• EXERCISE REQUIREMENTS: Which lines come from the start of the records through the line that holds "840x537 pixels."? Write them out word for word.

== DATA EXTRACT

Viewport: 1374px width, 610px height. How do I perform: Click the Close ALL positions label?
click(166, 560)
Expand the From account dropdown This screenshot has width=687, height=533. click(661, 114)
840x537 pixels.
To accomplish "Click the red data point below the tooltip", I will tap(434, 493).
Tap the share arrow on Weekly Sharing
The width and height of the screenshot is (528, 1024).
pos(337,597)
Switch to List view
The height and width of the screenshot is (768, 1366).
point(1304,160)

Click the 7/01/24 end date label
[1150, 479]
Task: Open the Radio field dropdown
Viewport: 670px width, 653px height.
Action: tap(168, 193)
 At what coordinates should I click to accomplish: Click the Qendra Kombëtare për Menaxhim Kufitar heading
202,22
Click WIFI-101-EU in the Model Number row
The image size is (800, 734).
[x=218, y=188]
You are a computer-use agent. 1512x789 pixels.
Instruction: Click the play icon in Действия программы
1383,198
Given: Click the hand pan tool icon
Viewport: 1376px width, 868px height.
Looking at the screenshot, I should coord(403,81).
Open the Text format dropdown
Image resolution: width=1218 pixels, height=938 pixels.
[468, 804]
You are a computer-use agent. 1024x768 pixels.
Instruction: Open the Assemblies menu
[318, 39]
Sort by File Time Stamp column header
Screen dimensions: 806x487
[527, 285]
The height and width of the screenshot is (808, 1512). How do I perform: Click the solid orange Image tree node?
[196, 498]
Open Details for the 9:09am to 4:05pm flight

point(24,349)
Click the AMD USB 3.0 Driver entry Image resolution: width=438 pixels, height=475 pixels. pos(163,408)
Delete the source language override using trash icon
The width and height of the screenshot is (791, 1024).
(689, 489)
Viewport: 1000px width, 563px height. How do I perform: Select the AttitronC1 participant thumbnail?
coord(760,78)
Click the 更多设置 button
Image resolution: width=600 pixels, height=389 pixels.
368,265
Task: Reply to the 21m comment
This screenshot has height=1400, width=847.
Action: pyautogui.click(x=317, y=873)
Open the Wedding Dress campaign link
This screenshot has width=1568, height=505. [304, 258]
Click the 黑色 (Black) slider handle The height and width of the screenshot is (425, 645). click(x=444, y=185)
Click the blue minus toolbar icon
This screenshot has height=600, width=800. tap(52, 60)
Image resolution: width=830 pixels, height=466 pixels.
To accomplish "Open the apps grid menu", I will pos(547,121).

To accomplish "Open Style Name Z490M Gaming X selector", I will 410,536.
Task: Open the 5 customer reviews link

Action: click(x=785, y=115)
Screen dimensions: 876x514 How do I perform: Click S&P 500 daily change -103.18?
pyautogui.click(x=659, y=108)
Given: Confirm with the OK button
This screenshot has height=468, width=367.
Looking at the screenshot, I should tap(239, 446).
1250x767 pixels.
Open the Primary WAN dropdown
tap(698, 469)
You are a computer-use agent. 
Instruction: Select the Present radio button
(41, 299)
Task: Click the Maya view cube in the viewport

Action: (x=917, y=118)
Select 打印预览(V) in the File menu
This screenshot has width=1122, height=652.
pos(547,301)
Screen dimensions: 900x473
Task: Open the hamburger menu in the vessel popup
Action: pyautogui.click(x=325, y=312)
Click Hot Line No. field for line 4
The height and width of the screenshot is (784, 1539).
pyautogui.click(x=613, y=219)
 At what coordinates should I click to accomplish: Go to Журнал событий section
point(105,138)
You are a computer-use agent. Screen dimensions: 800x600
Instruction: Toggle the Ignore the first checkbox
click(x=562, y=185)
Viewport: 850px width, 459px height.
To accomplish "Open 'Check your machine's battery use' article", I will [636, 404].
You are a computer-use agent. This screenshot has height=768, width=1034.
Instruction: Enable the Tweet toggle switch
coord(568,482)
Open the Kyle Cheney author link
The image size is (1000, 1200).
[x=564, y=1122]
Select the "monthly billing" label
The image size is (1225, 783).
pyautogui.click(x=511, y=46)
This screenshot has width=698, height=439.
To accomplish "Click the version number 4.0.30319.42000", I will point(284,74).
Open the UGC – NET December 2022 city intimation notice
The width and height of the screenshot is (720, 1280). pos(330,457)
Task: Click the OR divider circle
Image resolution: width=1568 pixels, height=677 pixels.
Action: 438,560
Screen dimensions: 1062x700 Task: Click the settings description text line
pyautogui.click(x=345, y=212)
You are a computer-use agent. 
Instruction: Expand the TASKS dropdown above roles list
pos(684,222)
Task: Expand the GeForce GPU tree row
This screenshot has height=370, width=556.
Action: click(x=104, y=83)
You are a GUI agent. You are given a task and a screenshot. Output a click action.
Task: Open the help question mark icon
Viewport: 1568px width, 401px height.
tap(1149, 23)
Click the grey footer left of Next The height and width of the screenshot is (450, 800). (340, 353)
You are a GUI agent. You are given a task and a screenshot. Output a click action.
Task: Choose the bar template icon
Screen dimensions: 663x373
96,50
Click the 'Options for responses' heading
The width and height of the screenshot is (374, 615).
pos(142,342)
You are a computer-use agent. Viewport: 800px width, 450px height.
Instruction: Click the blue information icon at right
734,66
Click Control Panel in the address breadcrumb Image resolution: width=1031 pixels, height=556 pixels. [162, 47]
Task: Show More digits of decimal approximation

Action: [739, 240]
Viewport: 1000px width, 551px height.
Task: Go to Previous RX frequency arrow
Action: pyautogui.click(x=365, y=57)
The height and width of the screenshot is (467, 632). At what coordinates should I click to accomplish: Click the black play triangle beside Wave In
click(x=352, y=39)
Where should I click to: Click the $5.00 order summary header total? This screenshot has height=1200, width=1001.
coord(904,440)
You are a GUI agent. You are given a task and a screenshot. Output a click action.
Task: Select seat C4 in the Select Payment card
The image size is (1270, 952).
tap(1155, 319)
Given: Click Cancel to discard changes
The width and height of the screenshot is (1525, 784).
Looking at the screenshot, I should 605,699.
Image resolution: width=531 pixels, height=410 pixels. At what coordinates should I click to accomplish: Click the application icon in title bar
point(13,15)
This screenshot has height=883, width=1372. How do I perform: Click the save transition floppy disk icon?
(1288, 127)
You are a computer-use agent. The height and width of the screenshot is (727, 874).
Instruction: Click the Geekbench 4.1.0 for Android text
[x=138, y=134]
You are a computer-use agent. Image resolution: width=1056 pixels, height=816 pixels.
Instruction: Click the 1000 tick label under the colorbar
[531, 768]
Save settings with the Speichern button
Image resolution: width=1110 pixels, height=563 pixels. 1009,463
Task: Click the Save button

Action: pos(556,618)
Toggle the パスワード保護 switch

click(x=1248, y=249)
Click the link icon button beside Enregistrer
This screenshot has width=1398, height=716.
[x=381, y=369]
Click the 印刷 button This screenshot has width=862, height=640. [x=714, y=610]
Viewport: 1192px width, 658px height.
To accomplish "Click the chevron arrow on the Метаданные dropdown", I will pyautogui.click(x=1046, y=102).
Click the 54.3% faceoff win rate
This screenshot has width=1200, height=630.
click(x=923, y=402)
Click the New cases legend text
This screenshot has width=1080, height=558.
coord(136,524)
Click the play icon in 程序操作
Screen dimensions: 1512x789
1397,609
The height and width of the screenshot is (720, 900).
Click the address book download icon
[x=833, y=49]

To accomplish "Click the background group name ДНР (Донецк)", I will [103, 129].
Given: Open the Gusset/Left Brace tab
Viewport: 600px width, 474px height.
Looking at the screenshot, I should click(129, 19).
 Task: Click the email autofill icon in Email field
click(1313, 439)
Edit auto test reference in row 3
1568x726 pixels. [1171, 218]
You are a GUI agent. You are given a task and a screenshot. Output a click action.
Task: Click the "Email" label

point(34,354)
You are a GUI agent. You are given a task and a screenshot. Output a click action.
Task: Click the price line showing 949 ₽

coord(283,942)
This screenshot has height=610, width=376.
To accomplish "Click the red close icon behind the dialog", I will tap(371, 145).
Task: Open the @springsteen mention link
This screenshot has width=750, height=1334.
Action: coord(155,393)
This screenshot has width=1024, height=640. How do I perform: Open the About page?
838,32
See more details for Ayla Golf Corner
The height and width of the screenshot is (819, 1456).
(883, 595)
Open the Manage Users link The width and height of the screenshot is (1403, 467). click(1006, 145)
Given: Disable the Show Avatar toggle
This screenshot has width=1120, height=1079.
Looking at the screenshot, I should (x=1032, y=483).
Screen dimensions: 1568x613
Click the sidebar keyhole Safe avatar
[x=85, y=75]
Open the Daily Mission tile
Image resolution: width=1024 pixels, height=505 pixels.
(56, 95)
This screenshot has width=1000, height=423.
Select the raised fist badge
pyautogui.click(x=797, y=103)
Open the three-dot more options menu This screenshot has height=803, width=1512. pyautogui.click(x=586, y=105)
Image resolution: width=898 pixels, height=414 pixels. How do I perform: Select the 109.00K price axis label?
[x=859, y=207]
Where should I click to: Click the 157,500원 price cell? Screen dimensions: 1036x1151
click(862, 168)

====

• THE COMPLETED TASK:
Viewport: 1374px width, 610px height. How do I perform: Click the Close ALL positions label?
click(166, 560)
Expand the From account dropdown This screenshot has width=687, height=533. click(661, 114)
840x537 pixels.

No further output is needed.